Fe-Co-N-C electrocatalysts have proven superior to their counterparts (e.g. Fe-N-C or Co-N-C) for the oxygen reduction reaction (ORR). Herein, we report on a unique strategy to make Fe-Co-N-C-x (x refers to the pyrolysis temperature) electrocatalysts which involves anion-exchange of [Fe(CN)6]3- into a cationic Co(II)-based metal-organic framework precursor prior to heat treatment.

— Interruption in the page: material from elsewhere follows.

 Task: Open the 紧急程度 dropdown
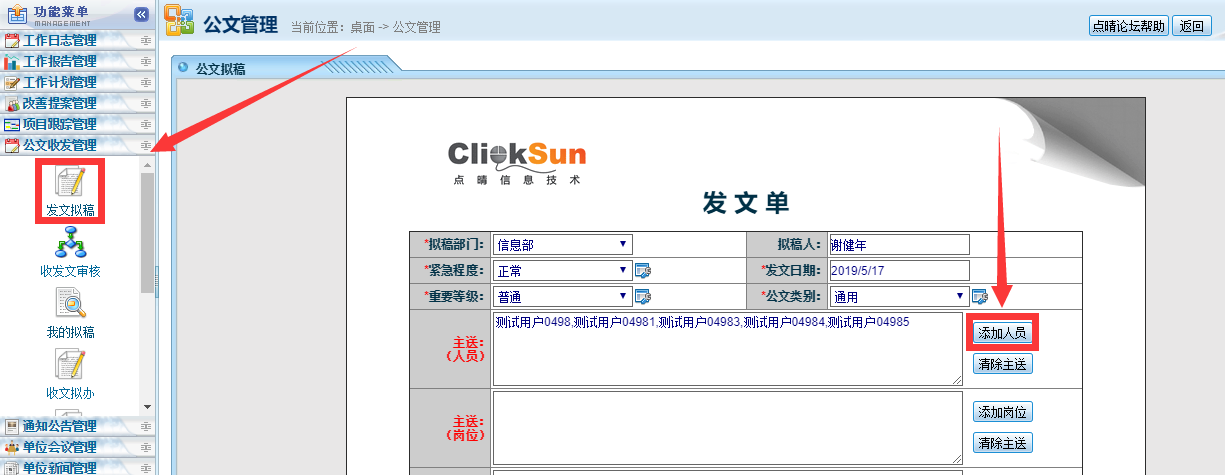coord(562,270)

Fe-Co-N-C-900 exhibits the optimal ORR catalytic performance in alkaline electrolyte with the comparable onset potential (Eonset: 0.97 V) and the half-wave potential (E1/2: 0.86 V) to the commercial Pt/C (Eonset = 1.02 V; E1/2 = 0.88 V), which also far outperforms the corresponding Co-N-C-900 (Eonset = 0.92 V; E1/2 = 0.84 V) derived from the same MOF precursor without anion-exchange modification. This is the first example of Fe-Co-N-C electrocatalysts fabricated from a cationic Co(II)-based MOF precursor that dopes the Fe element via anion-exchange, and our current work provides a new entrance towards MOF-derived transition-metal (e.g. Fe or Co) and nitrogen-codoped carbon electrocatalysts with excellent ORR activity.